Start of Exercise data

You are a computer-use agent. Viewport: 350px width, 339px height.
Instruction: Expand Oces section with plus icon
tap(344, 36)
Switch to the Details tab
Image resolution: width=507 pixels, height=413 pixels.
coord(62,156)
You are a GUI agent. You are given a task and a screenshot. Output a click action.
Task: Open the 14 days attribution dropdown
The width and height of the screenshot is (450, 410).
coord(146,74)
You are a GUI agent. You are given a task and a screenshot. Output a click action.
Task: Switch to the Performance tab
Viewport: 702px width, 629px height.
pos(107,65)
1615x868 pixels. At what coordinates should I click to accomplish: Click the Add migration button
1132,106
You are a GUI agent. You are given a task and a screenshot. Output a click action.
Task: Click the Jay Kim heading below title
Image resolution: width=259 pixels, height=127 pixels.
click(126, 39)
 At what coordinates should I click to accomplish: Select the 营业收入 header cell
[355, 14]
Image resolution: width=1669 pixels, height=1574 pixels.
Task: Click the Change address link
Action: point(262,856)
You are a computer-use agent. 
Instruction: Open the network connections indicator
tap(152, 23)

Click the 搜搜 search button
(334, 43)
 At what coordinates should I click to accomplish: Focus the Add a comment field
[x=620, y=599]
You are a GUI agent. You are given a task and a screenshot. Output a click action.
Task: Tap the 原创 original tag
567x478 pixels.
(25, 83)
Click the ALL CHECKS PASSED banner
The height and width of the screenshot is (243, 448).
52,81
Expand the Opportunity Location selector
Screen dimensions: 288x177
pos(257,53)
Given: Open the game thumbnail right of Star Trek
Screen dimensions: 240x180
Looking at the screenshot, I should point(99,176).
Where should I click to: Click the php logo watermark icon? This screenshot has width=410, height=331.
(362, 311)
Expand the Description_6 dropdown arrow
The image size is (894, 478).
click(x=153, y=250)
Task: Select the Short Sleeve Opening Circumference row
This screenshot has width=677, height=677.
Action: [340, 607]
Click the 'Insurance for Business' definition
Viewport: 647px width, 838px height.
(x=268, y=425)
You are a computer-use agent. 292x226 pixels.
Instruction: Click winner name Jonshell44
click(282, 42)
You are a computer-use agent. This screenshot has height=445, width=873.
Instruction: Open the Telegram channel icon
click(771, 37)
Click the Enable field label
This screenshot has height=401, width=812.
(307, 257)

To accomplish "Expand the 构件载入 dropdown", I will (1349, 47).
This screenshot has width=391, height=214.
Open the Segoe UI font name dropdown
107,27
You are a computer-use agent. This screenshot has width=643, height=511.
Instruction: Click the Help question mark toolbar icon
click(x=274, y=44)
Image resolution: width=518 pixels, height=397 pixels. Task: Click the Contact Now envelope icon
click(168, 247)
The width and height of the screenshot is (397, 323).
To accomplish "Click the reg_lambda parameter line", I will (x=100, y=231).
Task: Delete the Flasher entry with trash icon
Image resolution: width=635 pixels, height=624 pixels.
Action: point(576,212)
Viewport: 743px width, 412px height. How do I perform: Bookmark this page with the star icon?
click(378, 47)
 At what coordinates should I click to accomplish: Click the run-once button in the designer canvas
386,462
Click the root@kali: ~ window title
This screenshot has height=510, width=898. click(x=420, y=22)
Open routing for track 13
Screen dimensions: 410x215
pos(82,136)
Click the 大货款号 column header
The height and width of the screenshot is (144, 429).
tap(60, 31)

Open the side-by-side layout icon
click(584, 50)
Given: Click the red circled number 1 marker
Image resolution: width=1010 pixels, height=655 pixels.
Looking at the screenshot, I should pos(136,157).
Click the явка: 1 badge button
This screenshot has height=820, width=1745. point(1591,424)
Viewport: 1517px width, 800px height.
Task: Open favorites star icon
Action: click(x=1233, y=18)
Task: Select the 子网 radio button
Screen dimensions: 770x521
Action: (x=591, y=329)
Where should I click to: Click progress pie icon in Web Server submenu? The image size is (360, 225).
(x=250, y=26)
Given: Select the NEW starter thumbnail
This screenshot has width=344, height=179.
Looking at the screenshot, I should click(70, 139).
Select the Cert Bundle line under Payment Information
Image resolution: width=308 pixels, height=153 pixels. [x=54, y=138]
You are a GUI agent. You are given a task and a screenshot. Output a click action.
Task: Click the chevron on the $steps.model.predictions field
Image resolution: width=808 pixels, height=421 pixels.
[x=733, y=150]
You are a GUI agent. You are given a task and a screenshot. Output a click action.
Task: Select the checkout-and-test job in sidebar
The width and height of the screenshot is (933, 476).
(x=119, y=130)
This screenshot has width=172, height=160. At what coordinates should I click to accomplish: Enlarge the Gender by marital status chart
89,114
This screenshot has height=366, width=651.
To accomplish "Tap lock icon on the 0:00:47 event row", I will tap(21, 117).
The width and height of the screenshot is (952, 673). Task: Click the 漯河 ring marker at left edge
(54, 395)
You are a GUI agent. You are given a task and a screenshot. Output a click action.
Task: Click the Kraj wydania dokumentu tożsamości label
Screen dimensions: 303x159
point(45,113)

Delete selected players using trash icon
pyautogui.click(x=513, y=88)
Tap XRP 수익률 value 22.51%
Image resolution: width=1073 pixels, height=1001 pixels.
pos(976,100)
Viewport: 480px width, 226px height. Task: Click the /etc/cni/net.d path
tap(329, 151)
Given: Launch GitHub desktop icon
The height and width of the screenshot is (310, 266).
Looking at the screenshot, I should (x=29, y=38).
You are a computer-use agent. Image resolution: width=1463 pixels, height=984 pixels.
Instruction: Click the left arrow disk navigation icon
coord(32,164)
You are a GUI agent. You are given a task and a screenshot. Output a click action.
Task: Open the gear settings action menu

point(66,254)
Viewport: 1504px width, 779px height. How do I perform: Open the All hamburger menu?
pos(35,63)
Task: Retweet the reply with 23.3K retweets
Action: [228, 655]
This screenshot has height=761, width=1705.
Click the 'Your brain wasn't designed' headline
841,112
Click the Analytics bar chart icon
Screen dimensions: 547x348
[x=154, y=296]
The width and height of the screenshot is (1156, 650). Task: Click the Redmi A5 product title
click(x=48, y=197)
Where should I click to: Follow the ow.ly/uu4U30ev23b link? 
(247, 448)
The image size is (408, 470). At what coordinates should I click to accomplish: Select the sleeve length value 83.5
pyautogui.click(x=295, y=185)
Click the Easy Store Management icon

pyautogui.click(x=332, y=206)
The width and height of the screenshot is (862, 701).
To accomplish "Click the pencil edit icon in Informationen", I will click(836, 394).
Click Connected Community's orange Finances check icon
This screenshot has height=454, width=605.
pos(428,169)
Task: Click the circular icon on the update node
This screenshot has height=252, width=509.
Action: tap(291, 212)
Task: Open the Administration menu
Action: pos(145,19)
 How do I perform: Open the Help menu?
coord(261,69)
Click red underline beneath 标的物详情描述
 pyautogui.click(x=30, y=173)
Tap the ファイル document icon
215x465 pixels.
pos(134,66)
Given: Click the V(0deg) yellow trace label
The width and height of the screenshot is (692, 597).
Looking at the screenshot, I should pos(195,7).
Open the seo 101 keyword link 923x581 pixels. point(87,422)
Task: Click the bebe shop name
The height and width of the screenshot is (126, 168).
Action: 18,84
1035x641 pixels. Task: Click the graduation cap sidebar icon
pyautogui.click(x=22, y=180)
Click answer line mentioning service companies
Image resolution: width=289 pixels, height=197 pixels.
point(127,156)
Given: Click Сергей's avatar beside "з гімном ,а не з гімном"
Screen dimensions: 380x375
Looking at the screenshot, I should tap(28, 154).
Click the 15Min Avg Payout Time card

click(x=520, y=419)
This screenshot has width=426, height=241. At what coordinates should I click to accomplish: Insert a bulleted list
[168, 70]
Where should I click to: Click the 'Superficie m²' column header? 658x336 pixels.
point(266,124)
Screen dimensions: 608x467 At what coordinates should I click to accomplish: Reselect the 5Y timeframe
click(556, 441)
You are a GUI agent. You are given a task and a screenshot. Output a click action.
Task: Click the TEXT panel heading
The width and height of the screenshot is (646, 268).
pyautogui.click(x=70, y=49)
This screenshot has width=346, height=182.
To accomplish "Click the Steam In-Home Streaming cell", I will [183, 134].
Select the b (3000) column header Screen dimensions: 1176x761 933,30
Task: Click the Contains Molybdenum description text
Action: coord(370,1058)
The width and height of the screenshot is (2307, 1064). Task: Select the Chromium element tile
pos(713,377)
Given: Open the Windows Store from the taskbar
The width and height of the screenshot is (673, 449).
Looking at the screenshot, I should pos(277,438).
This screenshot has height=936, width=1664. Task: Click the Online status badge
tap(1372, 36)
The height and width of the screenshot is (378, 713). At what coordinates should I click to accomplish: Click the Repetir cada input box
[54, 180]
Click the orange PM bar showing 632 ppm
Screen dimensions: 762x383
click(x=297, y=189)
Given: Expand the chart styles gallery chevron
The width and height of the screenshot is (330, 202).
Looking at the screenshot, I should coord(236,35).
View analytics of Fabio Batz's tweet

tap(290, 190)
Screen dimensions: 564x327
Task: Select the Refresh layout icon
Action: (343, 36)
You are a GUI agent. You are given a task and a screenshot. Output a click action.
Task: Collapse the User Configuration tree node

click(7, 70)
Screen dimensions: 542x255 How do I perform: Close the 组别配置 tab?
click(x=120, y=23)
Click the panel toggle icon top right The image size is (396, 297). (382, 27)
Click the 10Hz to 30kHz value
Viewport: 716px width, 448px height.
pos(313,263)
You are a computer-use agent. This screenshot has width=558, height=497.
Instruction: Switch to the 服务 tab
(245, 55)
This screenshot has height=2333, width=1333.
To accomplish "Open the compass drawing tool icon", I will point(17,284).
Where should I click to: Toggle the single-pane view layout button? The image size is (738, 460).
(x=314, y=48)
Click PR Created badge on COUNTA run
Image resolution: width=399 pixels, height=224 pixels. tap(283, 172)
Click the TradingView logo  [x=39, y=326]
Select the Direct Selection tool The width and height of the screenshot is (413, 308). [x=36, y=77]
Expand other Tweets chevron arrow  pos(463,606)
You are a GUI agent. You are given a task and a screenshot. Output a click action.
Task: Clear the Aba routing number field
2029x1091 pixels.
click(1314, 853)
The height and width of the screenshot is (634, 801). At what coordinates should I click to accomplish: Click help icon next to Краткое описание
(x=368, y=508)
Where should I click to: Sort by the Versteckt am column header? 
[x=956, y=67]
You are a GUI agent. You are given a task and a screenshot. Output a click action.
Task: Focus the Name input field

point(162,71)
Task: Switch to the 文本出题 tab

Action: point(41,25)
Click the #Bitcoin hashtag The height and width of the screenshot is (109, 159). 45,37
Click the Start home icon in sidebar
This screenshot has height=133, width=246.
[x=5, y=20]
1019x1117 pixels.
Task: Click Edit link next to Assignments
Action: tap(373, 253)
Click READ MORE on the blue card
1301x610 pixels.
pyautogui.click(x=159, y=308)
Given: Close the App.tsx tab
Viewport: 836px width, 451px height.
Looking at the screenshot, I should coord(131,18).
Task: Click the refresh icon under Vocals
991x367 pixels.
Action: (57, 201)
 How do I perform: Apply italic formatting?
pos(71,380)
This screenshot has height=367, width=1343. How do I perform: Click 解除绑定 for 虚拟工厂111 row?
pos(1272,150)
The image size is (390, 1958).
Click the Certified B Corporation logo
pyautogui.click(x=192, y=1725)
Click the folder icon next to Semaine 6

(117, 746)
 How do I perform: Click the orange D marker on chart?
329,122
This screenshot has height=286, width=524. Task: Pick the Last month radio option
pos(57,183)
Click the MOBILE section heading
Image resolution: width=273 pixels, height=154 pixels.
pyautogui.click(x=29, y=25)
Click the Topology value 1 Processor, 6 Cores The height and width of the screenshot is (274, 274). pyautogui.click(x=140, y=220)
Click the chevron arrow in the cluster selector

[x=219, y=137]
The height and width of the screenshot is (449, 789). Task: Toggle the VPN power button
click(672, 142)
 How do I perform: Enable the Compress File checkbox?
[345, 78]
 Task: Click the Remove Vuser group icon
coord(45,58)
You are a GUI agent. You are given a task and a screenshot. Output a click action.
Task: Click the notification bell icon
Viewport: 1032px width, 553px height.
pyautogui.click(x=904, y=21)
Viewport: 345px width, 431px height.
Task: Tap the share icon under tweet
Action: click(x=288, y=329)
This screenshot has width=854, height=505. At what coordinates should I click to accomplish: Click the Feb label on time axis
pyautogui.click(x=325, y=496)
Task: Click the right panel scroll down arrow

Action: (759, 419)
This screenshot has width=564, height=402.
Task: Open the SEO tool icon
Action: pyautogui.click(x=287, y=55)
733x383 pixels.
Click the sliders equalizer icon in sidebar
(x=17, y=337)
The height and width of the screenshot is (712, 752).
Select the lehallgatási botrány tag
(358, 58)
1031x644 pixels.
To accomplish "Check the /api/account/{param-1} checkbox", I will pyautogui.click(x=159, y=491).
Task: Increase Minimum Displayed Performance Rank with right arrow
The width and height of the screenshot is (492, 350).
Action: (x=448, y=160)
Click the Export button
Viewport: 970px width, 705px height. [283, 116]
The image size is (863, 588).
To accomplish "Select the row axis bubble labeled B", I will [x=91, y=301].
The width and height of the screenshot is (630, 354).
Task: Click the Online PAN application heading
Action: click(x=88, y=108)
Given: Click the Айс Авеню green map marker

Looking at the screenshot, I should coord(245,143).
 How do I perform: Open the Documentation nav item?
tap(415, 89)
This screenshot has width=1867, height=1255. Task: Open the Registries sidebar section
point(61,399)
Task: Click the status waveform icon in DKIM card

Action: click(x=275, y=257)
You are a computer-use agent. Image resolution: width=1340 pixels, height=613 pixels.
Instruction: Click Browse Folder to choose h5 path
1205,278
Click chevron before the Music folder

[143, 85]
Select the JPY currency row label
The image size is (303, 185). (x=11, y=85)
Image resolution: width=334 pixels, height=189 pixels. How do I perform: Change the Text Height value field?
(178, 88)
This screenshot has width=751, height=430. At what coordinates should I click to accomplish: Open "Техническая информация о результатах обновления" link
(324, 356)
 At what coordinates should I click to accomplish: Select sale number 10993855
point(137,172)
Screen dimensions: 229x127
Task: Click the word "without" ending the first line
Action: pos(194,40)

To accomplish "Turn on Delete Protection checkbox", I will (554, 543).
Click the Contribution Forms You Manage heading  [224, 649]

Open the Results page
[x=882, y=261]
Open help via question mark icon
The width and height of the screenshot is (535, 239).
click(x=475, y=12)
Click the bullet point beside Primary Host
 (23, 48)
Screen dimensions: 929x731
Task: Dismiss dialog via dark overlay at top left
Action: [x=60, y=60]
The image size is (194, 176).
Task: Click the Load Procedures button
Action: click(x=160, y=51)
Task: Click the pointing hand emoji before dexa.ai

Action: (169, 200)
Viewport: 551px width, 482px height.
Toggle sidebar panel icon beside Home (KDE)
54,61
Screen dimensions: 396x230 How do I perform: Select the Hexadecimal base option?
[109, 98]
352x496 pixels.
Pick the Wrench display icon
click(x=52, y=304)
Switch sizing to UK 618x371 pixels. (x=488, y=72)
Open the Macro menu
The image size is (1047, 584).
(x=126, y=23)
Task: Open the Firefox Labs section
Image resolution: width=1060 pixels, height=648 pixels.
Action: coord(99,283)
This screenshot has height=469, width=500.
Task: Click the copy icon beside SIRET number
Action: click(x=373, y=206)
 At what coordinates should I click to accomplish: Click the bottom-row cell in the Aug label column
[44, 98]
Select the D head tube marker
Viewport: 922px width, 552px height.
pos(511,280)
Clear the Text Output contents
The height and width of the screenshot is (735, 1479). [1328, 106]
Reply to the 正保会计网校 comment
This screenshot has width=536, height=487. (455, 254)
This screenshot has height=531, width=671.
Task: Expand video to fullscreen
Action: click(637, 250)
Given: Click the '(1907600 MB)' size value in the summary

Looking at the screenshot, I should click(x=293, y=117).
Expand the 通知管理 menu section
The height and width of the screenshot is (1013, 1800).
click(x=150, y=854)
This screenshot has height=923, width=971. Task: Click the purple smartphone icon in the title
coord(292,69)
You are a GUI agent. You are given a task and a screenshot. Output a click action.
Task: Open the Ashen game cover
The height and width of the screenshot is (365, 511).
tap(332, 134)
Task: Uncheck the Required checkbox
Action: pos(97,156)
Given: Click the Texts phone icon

End of Exercise data

→ **Exercise details**: State how many lines above include the word "computer", and nothing more.

→ **Exercise response**: 8